Il faudra dire à cet ami que quand même, une confusion entre attribut du sujet et COD n'est pas un motif de sanglante rupture !!  



			
				Ghotcom said:
			
		

> Ta remarque m'a fait tilté, car au contraire je pense qu'on peut lui souhaiter cela lorsqu'il s'agit d'une arrivée dans un pays ou dans une communauté (pensez aux personnel d'accueil..) , c'est-à-dire quand la personne qui débarque n'as pas fait la connaissance de tout le monde. Eh oui, on ne peut pas être sur qu'il sera bien accueilli par l'ensemble du groupe ou des habitants, ni même si son séjour se passera bien. Donc, à moins de parler pour un groupe restreint de proches dont on connait la réaction vis-à-vis du nouveau venu, on utilisera "la bienvenue" ce qui permet d'être plus objectif.

● **PROBLÈME A**: Modifiez l'extrait en reprenant le passage qui commence par « Il faudra dire » et s'arrête après « d'être plus objectif. », avec « ami » remplacé par « collègue ».

● **ENTRÉES FOURNIES**:
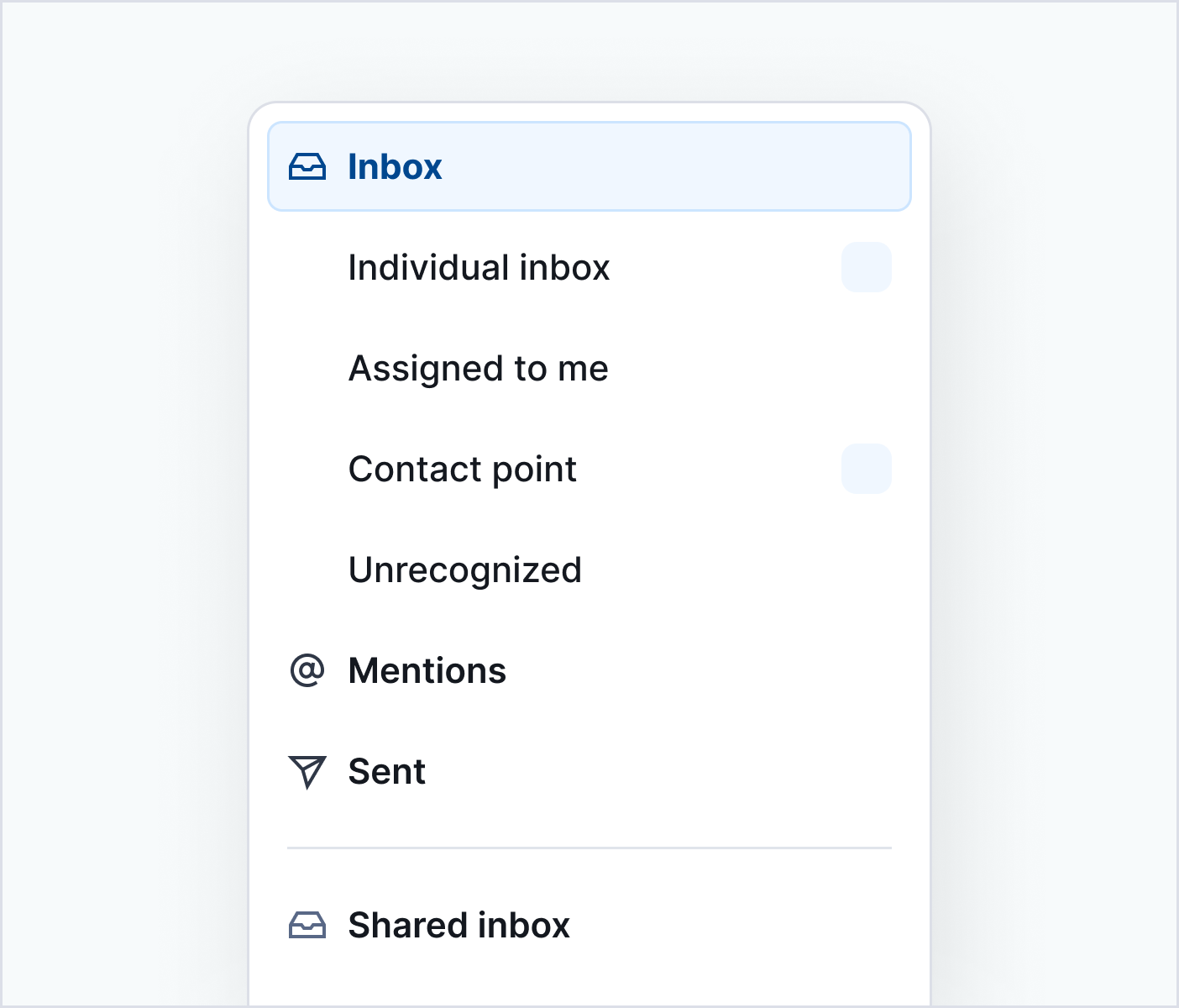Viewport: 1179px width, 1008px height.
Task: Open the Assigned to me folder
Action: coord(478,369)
...
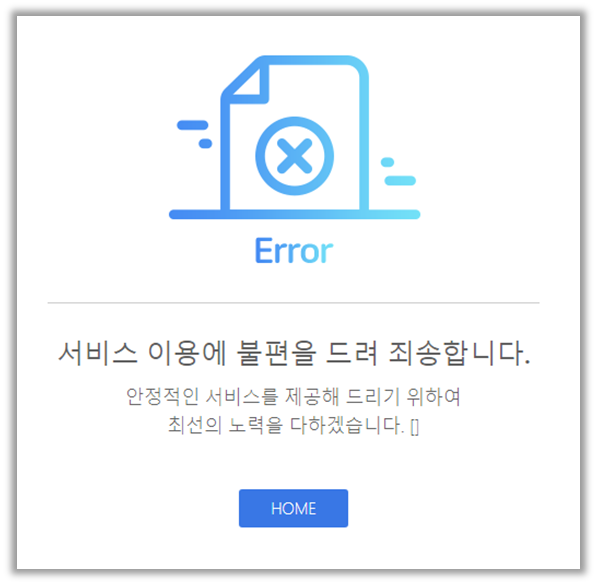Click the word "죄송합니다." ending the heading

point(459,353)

● **PROBLÈME B**: Recopiez telles quelles les lignes des entrées, de celle qui contient « Click the word » jusqu'à celle qui contient « point(459,353) », toutes deux incluses. Laissez les images de côté.

● **BONNE RÉPONSE A**:
Il faudra dire à cet collègue que quand même, une confusion entre attribut du sujet et COD n'est pas un motif de sanglante rupture !!  



			
				Ghotcom said:
			
		

> Ta remarque m'a fait tilté, car au contraire je pense qu'on peut lui souhaiter cela lorsqu'il s'agit d'une arrivée dans un pays ou dans une communauté (pensez aux personnel d'accueil..) , c'est-à-dire quand la personne qui débarque n'as pas fait la connaissance de tout le monde. Eh oui, on ne peut pas être sur qu'il sera bien accueilli par l'ensemble du groupe ou des habitants, ni même si son séjour se passera bien. Donc, à moins de parler pour un groupe restreint de proches dont on connait la réaction vis-à-vis du nouveau venu, on utilisera "la bienvenue" ce qui permet d'être plus objectif.

● **BONNE RÉPONSE B**:
Click the word "죄송합니다." ending the heading

point(459,353)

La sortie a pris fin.